Hermiona westchnęła głośno, gdy Syriusz złożył na jej szyi namiętny pocałunek.
- Teraz mi wierzysz? – zapytał, układając się obok niej. Ich ciała błyszczały od potu, a oddechy wciąż były przyspieszone po dopiero co odbytym stosunku.
- Chcę ci wierzyć – odparła, opierając głowę na jego klatce piersiowej. – Ale to, co mi właśnie pokazałeś, to tylko zwykły seks, Syriuszu.

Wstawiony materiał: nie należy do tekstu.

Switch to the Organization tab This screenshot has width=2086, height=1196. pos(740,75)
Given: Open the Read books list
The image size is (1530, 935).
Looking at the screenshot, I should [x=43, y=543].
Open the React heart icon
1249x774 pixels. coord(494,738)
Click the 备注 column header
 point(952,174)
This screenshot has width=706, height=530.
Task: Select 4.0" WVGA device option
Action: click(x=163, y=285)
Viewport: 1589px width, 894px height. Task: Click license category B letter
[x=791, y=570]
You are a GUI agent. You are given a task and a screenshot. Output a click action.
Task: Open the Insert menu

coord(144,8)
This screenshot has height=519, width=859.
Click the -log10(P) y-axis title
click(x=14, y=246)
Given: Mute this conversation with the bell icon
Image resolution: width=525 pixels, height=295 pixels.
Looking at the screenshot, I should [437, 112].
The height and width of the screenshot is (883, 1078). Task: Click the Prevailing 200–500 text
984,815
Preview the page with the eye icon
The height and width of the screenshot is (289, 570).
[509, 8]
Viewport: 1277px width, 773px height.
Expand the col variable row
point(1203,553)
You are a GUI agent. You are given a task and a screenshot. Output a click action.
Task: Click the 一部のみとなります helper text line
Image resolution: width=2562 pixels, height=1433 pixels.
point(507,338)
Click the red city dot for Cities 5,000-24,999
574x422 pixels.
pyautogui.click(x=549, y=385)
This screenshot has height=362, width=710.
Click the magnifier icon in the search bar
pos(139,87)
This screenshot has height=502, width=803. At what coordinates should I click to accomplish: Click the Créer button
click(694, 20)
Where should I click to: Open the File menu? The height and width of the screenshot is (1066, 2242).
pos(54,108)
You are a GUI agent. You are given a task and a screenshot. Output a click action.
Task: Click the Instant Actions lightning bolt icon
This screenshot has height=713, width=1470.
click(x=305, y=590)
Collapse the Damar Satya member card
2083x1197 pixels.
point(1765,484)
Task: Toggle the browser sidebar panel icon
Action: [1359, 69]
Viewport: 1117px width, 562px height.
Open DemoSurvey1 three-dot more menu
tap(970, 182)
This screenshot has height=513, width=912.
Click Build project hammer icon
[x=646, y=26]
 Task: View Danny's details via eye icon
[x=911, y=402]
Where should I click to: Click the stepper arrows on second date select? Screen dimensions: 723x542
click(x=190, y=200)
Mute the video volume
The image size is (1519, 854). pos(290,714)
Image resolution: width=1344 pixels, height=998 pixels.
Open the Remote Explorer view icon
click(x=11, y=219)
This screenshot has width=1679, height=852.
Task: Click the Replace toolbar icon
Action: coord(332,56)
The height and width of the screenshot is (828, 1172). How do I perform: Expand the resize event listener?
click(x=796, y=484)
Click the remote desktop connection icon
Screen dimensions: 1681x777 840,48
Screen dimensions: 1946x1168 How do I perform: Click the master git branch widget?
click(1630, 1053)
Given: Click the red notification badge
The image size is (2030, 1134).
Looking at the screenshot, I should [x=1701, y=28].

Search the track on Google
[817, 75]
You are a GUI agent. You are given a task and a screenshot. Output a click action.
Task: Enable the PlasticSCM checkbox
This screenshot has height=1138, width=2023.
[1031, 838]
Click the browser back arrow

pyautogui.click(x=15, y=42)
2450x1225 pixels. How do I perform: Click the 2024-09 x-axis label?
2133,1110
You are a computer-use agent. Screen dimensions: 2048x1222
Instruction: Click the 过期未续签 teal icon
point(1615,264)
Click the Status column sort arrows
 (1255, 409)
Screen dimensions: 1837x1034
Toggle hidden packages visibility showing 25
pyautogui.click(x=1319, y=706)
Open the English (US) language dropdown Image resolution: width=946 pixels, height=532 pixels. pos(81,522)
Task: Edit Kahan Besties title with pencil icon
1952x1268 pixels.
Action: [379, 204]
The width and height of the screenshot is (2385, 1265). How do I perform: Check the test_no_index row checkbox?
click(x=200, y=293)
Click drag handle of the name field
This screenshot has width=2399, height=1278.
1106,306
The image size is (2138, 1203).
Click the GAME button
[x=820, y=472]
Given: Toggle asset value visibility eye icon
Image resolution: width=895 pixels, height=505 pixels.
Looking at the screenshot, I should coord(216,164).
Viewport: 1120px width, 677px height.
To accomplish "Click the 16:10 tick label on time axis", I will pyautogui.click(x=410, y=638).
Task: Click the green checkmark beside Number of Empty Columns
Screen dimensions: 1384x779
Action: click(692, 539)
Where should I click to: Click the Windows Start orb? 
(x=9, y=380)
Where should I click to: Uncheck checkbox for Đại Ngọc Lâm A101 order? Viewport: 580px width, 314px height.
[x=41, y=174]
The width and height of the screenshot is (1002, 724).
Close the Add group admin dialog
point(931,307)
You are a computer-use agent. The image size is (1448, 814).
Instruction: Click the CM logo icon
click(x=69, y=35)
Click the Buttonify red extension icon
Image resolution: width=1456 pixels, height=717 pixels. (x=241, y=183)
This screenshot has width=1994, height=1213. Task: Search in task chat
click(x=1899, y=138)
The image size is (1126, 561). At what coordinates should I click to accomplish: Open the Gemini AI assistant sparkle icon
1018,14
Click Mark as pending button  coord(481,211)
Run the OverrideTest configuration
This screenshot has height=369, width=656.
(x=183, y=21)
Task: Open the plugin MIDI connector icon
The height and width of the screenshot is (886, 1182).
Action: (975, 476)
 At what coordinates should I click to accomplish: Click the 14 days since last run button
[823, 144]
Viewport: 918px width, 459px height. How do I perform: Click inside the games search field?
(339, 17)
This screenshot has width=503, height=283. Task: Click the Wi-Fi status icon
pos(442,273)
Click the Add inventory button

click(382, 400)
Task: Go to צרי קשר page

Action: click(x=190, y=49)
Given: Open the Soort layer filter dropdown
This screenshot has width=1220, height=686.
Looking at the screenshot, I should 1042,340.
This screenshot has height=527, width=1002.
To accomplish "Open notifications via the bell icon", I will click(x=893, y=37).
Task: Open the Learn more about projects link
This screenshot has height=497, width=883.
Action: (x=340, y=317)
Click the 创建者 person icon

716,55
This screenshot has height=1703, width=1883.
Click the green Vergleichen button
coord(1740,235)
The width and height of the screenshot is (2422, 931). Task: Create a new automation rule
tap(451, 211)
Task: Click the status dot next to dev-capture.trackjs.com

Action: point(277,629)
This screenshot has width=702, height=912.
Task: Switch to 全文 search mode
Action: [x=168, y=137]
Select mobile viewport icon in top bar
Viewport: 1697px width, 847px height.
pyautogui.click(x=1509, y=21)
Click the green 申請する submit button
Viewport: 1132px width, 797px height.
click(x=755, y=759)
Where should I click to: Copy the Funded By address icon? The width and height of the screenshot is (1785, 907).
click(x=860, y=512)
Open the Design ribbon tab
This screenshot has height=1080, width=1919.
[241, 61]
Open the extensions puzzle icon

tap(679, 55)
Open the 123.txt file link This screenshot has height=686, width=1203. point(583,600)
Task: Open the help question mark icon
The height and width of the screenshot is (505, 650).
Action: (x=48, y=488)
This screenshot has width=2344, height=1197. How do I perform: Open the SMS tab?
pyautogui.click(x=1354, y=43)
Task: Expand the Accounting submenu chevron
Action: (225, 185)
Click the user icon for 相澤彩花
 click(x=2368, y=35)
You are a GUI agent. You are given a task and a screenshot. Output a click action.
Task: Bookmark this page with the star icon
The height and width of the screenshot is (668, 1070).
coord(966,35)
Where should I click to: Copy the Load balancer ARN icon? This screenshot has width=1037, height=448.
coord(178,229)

Nie dowodzi to twoich uczuć…
- Bo dojdę w końcu do wniosku, że Ginny zdołała cię przekabacić, Miona… Posłuchaj mnie teraz uważnie, mała. W szkole wszyscy uważali mnie za kochasia, chłopaka, który nie jest w stanie prawdziwie kochać. I mieli częściową rację, bo nie potrafiłem zadowolić się jedną dziewczyną. Za przeproszeniem, zaliczyłem ich całkiem sporo, ale dopiero przy tobie poczułem, że jestem w stanie coś zmienić w swoim życiu. Nie mówię od razu o zakładaniu rodziny i braniu ślubu, ale nie ciągnie mnie już do innych kobiet, do seksualnych podbojów odkąd poznałem ciebie, skarbie. Stałaś się dla mnie kimś więcej, niż tylko dobrą koleżanką – powiedział, patrząc na mnie czule. – Chcę spędzać z tobą każdą możliwą chwilę, a gdy cię nie widzę przez dłuższy czas, to wariuję z niepokoju o ciebie.
- Zakochałeś się we mnie w tak krótkim czasie? – zapytała z niedowierzaniem, patrząc mu w oczy.
- wszystko na to wskazuje, Miona. I naprawdę dziwię się temu kretynowi, który cię zostawił, że nie walczył o ciebie do końca. Najwyraźniej on nie dojrzał jeszcze do poważnego związku. W przeciwieństwie do ciebie…
- Wiesz, że tym kretynem jest Ron Weasley? Brat Ginny…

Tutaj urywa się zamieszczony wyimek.